Jedni wojnę bojkotują, inni ignorują. Coca-Cola nie wycofa się z Rosji

Author profile image 2022-03-04, Autor: Magdalena Zmysłowska

"Skoro Coca-Cola nie wycofa się z Rosji, to niech cały świat wycofa się z picia Coca-Coli" - takie głosy pojawiają się wśród internautów. Podczas, gdy wiele firm staje murem za zaatakowaną Ukrainą, gigant spokojnie poinformował, że zamierza nadal sprzedawać swoje produkty w Rosji, która jest dla niego jednym z najbardziej dochodowych rynków.

Reklama

W obliczu ataku Rosji na Ukrainę, wiele firm odcina się od powiązań z agresorem.
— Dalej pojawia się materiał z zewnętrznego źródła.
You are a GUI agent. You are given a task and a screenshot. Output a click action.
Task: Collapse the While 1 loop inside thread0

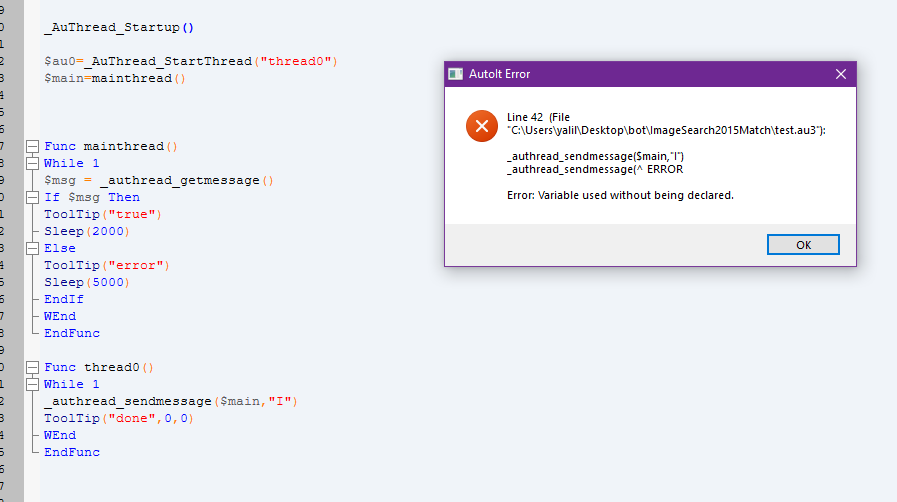pos(33,384)
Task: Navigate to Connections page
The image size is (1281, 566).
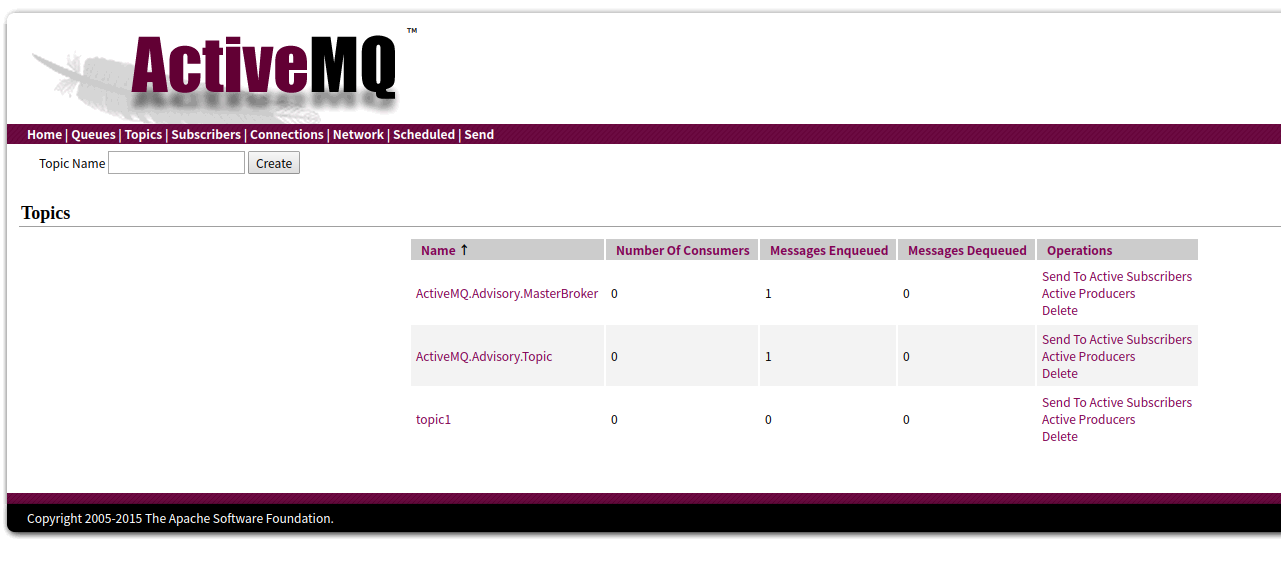Action: coord(287,134)
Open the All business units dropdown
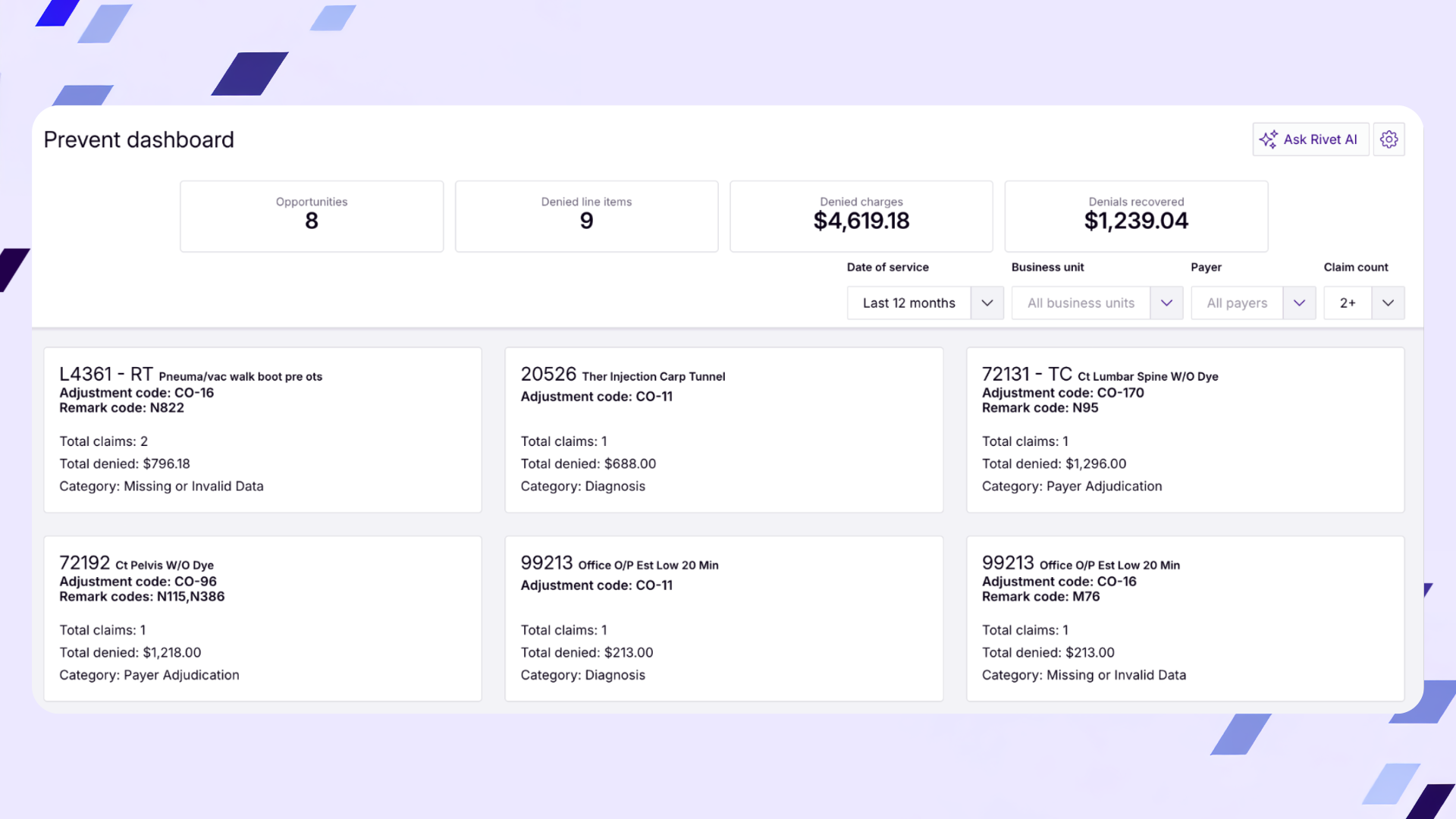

Najlepszym przykładem jest oświadczenie AMIC Polska, w którym spółka wyraźnie podkreśla, że należąca do niej sieć 116 polskich stacji paliw AMIC Energy nie jest powiązana kapitałowo z koncernem Lukoil ani z innymi podmiotami gospodarczymi Federacji Rosyjskiej. Spółka zareagowała po wezwaniach do bojkotu stacji, w tym po oficjalnym zerwaniu współpracy przez Miasto Gdańsk. >>AMIC oświadcza: nie jesteśmy powiązani z Lukoilem i Federacją Rosyjską<<

Polskie firmy solidaryzują się z walczącą Ukrainą

Przedsiębiorcy, którzy od rosyjskich powiązań odcinać się nie muszą, coraz częściej wyrażają za to solidarność z walczącą Ukrainą. Takich firm jest mnóstwo, a żeby nie szukać daleko, wystarczy spojrzeć na ZARYS International Group z Zabrza.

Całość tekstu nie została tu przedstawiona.